W czwartek rano wojewoda mazowiecki Zdzisław Sipiera w radiu RDC przekonywał, że nowy pomysł radnych PO jest niezgodny z prawem
- Jeżeli rada chciałaby zmienić to, co zostało wykonane przez wojewodę, dlatego, że nie wykonał tego samorząd - w ten sposób, że jeszcze raz chcieliby zmieniać jakąkolwiek nazwę - muszą uzyskać jednocześnie zgodę i prezesa IPN i wojewody - wyjaśnił Sipiera.
Efekt ustawy
Zmiany w nazewnictwie są efektem ustawy dekomunizacyjnej, która została przegłosowana w Sejmie 1 kwietnia 2016 r. Zgodnie z jej przepisami "nazwy budowli, obiektów i urządzeń użyteczności publicznej, w tym dróg, ulic, mostów i placów, nadawane przez jednostki samorządu terytorialnego nie mogą upamiętniać osób, organizacji, wydarzeń lub dat symbolizujących komunizm lub inny ustrój totalitarny, ani w inny sposób takiego ustroju propagować".

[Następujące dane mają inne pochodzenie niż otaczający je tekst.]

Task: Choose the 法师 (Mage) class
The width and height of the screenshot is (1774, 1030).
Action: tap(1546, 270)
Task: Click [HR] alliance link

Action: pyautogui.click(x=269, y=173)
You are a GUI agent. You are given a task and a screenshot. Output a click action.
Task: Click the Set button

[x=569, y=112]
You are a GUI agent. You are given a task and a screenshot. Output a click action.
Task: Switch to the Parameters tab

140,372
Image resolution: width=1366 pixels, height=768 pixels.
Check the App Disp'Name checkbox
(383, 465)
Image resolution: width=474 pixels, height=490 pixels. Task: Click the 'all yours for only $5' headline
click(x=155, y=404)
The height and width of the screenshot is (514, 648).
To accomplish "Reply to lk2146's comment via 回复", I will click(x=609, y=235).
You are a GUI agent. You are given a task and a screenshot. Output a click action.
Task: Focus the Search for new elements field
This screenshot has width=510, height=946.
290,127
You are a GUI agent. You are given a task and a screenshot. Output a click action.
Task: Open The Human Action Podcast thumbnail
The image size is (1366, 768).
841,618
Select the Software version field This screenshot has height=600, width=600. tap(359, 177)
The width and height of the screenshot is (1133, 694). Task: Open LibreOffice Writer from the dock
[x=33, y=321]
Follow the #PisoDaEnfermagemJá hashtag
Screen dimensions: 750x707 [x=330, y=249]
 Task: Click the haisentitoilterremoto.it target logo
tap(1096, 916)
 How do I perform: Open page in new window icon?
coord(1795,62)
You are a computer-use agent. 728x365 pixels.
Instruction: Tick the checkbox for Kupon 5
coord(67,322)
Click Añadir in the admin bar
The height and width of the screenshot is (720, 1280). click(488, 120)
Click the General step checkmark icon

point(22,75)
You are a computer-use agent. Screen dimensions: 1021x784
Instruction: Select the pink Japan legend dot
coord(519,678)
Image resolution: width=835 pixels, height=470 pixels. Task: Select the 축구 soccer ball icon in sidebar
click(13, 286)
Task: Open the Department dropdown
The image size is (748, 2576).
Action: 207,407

Ustawa precyzuje, że "za propagujące komunizm uważa się także nazwy odwołujące się do osób, organizacji, wydarzeń lub dat symbolizujących represyjny, autorytarny i niesuwerenny system władzy w Polsce w latach 1944-1989".
Jesteś świadkiem zdarzenia w Warszawie, które jest dla Ciebie ważne? Widzisz coś ciekawego? Skontaktuj się z nami przez Facebooka lub na wawalove@grupawp.pl.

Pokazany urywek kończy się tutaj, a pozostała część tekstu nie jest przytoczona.